The results of the recent gubernatorial elections have provided LDPR and the Communist Party with new political resources. In both parties, they realize that the Kremlin faces a dilemma: either it can allow them greater autonomy, thereby winning a higher degree of loyalty, or it can intimidate the parties so they don’t dare dream of autonomous actions even in the distant future. Since the latter hasn’t occurred, both parties are now trying to use their newly acquired resources to realize the first scenario.

It’s bargaining time now. LDPR and the Communist Party aren’t opposition parties in a strict sense. They don’t fight for power; they just want the share of power with which the Kremlin is willing to part. Right now, it’s not clear to them how much the Kremlin will share, and that’s why they’re making these moves today. LDPR and the Communists know from experience that, if you’ve got any resources for aggressive bargaining, you need to use them, as it will only do you good. And the fact that you then turn around and surrender everything when they finally throw you a bone is a separate story.

The creation of a coalition government isn’t such a terrifying threat, and I think the Kremlin has good reason to dismiss the whole thing. Gubernatorial power in Russia is personalized, and the regions lack a parliamentary system that would allow coalition rule in a strict sense. Additionally, governors are embedded in the power vertical, and no matter their party membership they nevertheless toe the Kremlin line, simply in the interests of their region. The parties could threaten to call people into the streets, and this would be genuinely dangerous for the Kremlin, but they’ve made it clear that they want to work within the system as it is. Still, they have to say something to convince the Kremlin that LDPR and the Communist Party aren’t just empty voids.

The Kremlin can do a lot to “punish” these parties. LDPR is a personalistic party, and any blow to Zhirinovsky could effectively destroy it. On the other hand, the Kremlin could keep LDPR for someone else and remove Zhirinovsky, who knows this is entirely possible (and recognizes that it's the greatest threat he faces). The situation with the Communist Party depends similarly on one man: a very elderly Zyuganov, who needs to prepare a successor. This creates excellent opportunities for meddling by the Kremlin, which we already witnessed in the run-up to the parliamentary elections.

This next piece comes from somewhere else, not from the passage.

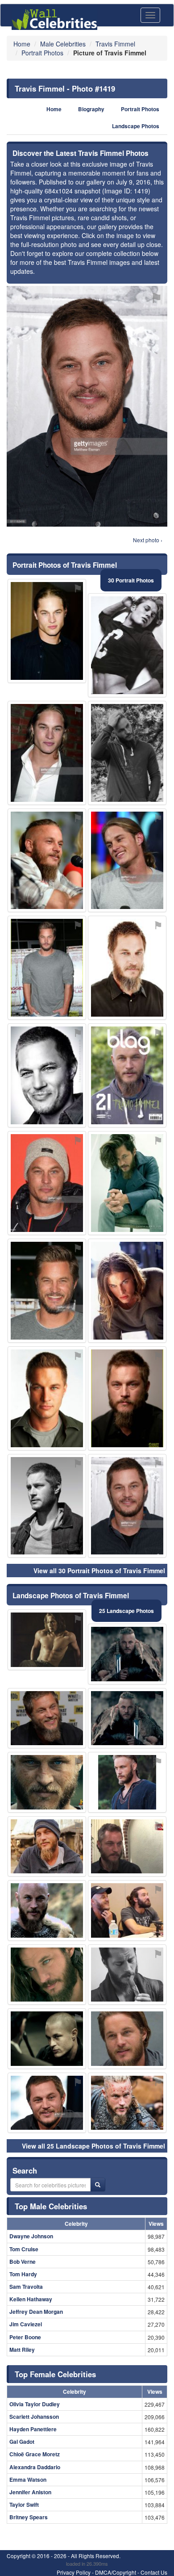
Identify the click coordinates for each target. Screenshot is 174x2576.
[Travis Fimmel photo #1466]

The Kremlin has a powerful arsenal it could use against these two parties, but the Putin administration should realize that it could destroy these parties completely, if its actions are too harsh. Then Russia would be left without any convincing official opposition. Leaks [from the Kremlin] are part of the negotiating tactics. Exchanging remarks through the media is part of how the Kremlin and Russia’s official opposition work out their relations, which now need to be rebuilt, to some degree.